Within the records below, find the line containing "Viewport: 1440px width, 696px height.". Reproduce it and each line after it exactly, and nothing else.
======== Given entries ========
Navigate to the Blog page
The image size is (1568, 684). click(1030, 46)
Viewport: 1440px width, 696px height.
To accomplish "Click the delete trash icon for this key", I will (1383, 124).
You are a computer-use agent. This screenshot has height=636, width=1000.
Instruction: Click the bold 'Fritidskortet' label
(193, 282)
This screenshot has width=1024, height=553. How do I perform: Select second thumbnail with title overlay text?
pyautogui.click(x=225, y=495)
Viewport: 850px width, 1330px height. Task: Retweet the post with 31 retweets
========
• Task output:
Viewport: 1440px width, 696px height.
To accomplish "Click the delete trash icon for this key", I will (1383, 124).
You are a computer-use agent. This screenshot has height=636, width=1000.
Instruction: Click the bold 'Fritidskortet' label
(193, 282)
This screenshot has width=1024, height=553. How do I perform: Select second thumbnail with title overlay text?
pyautogui.click(x=225, y=495)
Viewport: 850px width, 1330px height. Task: Retweet the post with 31 retweets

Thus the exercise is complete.